I'm not sure I understand what is happening - presumably gcc is being used to build clang and compiler-rt. How is that affecting the allocation sites?

I assumed it was due to optimizations however after looking more closely, the behaviour is due to a difference in debug information for the compiler-rt runtime. For the basic test case with the code below --

#include <stdlib.h>                                                                                                                                                          
#include <string.h>                                                                                                                                                          
int main(int argc, char **argv) {                                                                                                                                            
  char *x = (char *)malloc(10);                                                                                                                                              
  memset(x, 0, 10);                                                                                                                                                          
  free(x);                                                                                                                                                                   
  x = (char *)malloc(10);                                                                                                                                                    
  memset(x, 0, 10);                                                                                                                                                          
  free(x);                                                                                                                                                                   
  return 0;                                                                                                                                                                  
}

In both gcc and clang, we record 4 allocation sites. However two of them are from the application and two of them are from the runtime only [1]. We filter the records and drop frames which are from the runtime using the check here [2]. For gcc, this check fails since the path is just the filename memprof_malloc_linux.cpp as opposed to compiler-rt/lib/memprof/memprof_malloc_linux.cpp when built with clang. The isRuntime check looks for memprof/memprof_*. This seems to be an artifact of how the runtime was compiled in this environment and perhaps we can make this check more robust by listing the runtime filenames directly?

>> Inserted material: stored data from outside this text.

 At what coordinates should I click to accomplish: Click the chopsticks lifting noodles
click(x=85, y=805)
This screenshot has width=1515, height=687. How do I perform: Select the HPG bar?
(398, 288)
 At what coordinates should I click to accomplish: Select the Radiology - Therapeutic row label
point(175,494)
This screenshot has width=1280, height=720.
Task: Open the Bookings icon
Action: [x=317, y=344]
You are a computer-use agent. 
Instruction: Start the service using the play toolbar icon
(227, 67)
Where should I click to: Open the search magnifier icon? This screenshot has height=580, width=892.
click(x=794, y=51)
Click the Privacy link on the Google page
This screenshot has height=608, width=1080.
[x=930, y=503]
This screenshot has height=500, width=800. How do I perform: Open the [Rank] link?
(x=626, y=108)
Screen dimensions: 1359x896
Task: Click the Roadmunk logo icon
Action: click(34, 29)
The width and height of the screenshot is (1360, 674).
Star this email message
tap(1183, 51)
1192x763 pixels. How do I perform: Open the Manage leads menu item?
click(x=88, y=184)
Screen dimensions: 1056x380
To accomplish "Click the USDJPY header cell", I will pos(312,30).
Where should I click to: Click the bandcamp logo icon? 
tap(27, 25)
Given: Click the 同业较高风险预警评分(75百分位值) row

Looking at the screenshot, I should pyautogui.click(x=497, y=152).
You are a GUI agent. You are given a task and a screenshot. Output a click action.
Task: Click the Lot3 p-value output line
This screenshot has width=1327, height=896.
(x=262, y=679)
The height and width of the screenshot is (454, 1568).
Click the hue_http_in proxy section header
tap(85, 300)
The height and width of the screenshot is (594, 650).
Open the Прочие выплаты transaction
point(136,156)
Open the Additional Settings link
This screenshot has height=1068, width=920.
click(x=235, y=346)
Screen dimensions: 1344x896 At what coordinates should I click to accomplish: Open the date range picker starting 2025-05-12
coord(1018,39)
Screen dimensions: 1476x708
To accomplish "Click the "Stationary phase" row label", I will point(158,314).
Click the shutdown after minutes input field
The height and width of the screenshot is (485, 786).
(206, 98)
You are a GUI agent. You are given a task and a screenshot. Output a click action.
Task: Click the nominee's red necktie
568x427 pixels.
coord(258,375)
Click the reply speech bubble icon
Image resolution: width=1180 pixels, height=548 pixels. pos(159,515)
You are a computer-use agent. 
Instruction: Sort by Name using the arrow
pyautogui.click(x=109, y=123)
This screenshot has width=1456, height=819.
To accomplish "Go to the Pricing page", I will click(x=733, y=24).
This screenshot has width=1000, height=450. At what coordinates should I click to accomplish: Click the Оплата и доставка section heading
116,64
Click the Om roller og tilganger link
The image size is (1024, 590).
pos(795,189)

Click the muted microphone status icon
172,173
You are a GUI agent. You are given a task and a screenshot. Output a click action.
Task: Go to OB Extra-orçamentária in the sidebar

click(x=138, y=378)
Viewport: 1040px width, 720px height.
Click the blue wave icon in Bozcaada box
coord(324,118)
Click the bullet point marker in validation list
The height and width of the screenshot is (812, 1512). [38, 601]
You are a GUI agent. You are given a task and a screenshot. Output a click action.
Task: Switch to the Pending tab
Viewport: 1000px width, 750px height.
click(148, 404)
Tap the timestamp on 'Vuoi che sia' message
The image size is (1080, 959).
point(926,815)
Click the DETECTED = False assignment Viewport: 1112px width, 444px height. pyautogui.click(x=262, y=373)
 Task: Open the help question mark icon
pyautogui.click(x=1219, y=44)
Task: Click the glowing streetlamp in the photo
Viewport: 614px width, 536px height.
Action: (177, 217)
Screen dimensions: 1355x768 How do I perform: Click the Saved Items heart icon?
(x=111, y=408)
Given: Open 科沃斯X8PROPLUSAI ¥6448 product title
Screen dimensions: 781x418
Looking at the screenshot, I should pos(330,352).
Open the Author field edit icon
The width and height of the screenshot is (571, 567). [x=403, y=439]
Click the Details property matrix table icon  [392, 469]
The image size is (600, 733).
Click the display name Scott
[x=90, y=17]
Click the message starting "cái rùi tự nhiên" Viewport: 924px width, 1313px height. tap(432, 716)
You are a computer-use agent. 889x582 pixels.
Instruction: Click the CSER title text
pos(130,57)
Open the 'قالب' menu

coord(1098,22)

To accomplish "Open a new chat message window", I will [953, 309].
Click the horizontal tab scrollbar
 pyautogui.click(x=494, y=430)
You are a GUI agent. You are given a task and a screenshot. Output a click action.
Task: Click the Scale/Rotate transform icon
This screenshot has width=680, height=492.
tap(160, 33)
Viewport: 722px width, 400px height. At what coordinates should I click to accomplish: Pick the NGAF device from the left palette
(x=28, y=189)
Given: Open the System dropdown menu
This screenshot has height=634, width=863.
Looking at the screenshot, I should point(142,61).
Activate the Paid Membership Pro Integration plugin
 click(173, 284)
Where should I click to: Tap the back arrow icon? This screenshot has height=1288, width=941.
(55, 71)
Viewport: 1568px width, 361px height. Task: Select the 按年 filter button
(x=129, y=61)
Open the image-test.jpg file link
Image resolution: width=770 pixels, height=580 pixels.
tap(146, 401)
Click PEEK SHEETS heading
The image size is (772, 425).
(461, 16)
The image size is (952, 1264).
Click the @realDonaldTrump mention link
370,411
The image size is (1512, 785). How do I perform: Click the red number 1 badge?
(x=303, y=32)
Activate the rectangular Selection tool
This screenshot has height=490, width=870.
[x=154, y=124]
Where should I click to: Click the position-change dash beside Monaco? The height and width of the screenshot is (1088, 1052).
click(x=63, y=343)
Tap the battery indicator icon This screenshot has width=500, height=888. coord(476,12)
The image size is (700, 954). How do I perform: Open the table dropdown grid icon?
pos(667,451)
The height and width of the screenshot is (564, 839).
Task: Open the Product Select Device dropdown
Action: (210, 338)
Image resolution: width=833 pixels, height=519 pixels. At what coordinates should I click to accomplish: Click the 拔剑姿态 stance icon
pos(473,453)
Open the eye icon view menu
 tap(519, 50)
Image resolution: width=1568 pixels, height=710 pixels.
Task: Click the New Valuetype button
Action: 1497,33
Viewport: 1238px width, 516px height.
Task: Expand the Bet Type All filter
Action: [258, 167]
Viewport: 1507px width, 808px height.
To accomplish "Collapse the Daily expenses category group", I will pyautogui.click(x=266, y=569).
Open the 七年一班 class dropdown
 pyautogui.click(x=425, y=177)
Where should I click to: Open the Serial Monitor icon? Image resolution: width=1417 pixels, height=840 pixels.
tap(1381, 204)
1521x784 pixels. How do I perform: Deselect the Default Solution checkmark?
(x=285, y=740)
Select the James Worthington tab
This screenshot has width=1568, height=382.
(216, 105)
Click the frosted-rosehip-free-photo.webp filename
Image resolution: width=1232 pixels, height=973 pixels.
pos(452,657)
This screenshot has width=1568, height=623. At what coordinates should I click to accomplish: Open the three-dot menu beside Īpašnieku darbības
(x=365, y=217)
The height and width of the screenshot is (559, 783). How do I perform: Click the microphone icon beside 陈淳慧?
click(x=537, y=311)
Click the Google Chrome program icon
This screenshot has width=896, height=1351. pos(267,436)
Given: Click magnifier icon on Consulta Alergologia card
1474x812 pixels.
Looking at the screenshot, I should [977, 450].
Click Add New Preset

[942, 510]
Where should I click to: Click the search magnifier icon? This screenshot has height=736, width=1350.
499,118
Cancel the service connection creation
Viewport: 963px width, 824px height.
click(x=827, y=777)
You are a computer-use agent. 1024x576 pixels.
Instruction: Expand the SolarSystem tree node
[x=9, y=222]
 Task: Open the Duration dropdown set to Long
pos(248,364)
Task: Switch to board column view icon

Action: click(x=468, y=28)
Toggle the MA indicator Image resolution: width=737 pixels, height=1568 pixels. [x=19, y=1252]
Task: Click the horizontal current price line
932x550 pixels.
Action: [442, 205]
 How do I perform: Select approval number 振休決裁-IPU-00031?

[1] https://github.com/llvm/llvm-project/blob/main/compiler-rt/lib/memprof/memprof_malloc_linux.cpp#L58
[2] https://github.com/llvm/llvm-project/blob/main/llvm/lib/ProfileData/RawMemProfReader.cpp#L151-L154

Also looking into why we have these extra interceptions, it looks like we set memprof_init_is_running to false and a subsequent call to Symbolizer::LateInitialize is intercepted [1].

[1] https://github.com/llvm/llvm-project/blob/main/compiler-rt/lib/memprof/memprof_rtl.cpp#L201-L217

I assumed it was due to optimizations however after looking more closely, the behaviour is due to a difference in debug information for the compiler-rt runtime. For the basic test case with the code below --

#include <stdlib.h>                                                                                                                                                          
#include <string.h>                                                                                                                                                          
int main(int argc, char **argv) {                                                                                                                                            
  char *x = (char *)malloc(10);                                                                                                                                              
  memset(x, 0, 10);                                                                                                                                                          
  free(x);                                                                                                                                                                   
  x = (char *)malloc(10);                                                                                                                                                    
  memset(x, 0, 10);                                                                                                                                                          
  free(x);                                                                                                                                                                   
  return 0;                                                                                                                                                                  
}

In both gcc and clang, we record 4 allocation sites. However two of them are from the application and two of them are from the runtime only [1]. We filter the records and drop frames which are from the runtime using the check here [2]. For gcc, this check fails since the path is just the filename memprof_malloc_linux.cpp as opposed to compiler-rt/lib/memprof/memprof_malloc_linux.cpp when built with clang. The isRuntime check looks for memprof/memprof_*. This seems to be an artifact of how the runtime was compiled in this environment and perhaps we can make this check more robust by listing the runtime filenames directly?

Yeah, that seems like the best option.

Also looking into why we have these extra interceptions, it looks like we set memprof_init_is_running to false and a subsequent call to Symbolizer::LateInitialize is intercepted [1].

I don't recall why we set this to false at this specific point, it seems like it should be ok to delay it. And then I wonder if we can combine memprof_init_is_running with memprof_init_done?

I don't recall why we set this to false at this specific point, it seems like it should be ok to delay it. And then I wonder if we can combine memprof_init_is_running with memprof_init_done?

Delaying it seems to be fine on the small tests, let me look into what the other flags do and try to simplify if we can.

Yeah, that seems like the best option.

Sent D145521 to match filenames which define interceptors.

I don't recall why we set this to false at this specific point, it seems like it should be ok to delay it. And then I wonder if we can combine memprof_init_is_running with memprof_init_done?

Delaying it seems to be fine on the small tests, let me look into what the other flags do and try to simplify if we can.

Done in D145528.

snehasish abandoned this revision.Mar 8 2023, 11:25 AM